August 18, 2004 --
The former whiz-kid financial guru to real-estate
tycoon Jim Weichert tried to kidnap the billionaire's son in a bizarre,
eerie scheme involving a New Jersey cemetery, authorities said
yesterday. Cash-strapped, drug-addled Robert Harrison - an ex-star Merrill
Lynch stockbroker - hatched the plot to lure 21-year-old James Weichert
Jr. to a graveyard in Morris County last week and then nab him to
extort his parents, officials said.
But Harrison, 38, was foiled after James Jr. became
suspicious when the disgraced money manager called his cellphone and
lied that he was a detective from the "New Vernon Police Department,"
authorities said.
Harrison allegedly told the son, whose family is from New
Vernon in Harding, that a Mercedes-Benz had been found abandoned at the
cemetery, with paperwork inside linking it to him. Harrison suggested
that the young man meet him at the site, officials said.
The only problem is, there is no New Vernon Police Department.
Smelling a rat, the quick-thinking heir called his dad, and authorities were immediately alerted.
Cops later found duct tape, a BB gun and a ransom note
demanding "a large amount" of money in the trunk of Harrison's black
1994 Mercedes, authorities said.
Harrison — a married dad of two young boys and admitted cocaine
and heroin addict — had been fired as Weichert's personal financial
adviser in October 2000, officials said.
He was booted by Merrill Lynch a year later, after customers
griped he was making unauthorized trades and charging them inflated
fees, The Star-Ledger of Newark said.
Harrison, in a jail interview, told The Star-Ledger that he
had been raking in up to $1 million a year as a stockbroker, but that
drugs were part of his downfall.
"The whole thing is a complete, complete mistake," Harrison
said of his bust. "I'm not some crazed person who is going to kidnap
someone.
"Did I have some stupid thoughts?
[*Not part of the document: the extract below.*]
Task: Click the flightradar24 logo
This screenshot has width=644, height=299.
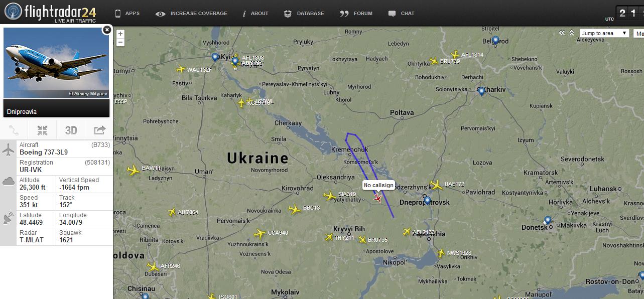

Yes," the alleged kidnapper
wannabe told the paper. "[But] I did not even come close to acting on
it."
In pleading with a judge yesterday to reduce his $200,000 bail, Harrison whimpered, "I really am a good person at heart."
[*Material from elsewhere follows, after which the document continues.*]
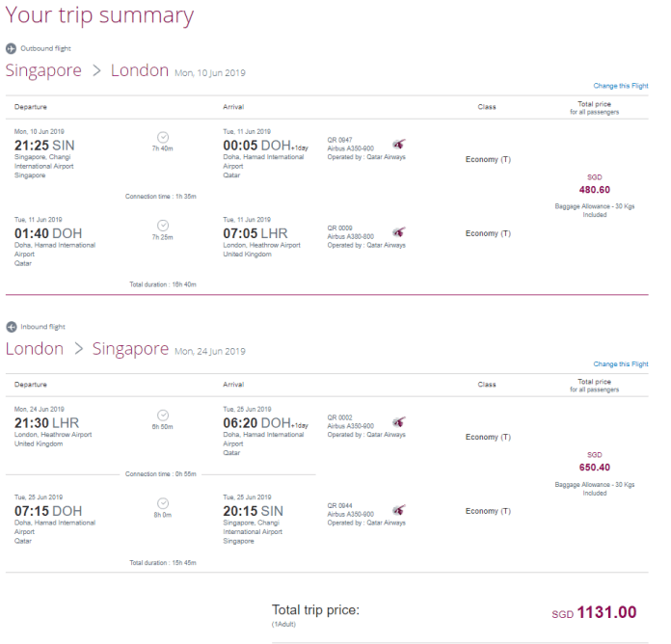Image resolution: width=671 pixels, height=644 pixels.
Task: Select the inbound price 650.40
Action: tap(595, 468)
Harrison told The Star-Ledger that financial woes forced him
and his family to move from a million-dollar pad in Maplewood to a
small rental house in Monmouth Beach seven months ago.
One source who knows Harrison said last night that he wasn't too surprised at the bust.
"He's a bit strange," the source said. "He smoked a lot of cigarettes and definitely had a nervous edge.
"He was always in his car. It was bizarre," the source added.
"He liked sitting in the car making phone calls, always with the trunk
open. He was always fiddling around talking as the kids were [going] in
and out."
But neighbor Joe Jackson called Harrison's alleged plot "very out of character.
"He's never cruel, and there haven't been mean words of any
kind," Jackson said. "He's very happy-go-lucky. He seems
super-intelligent."
Lt. Jeffrey Paul, spokesman for Morris County Prosecutor
Michael Rubbinaccio, praised the Weicherts, saying, "We credit the
family with their prompt response in handling the situation."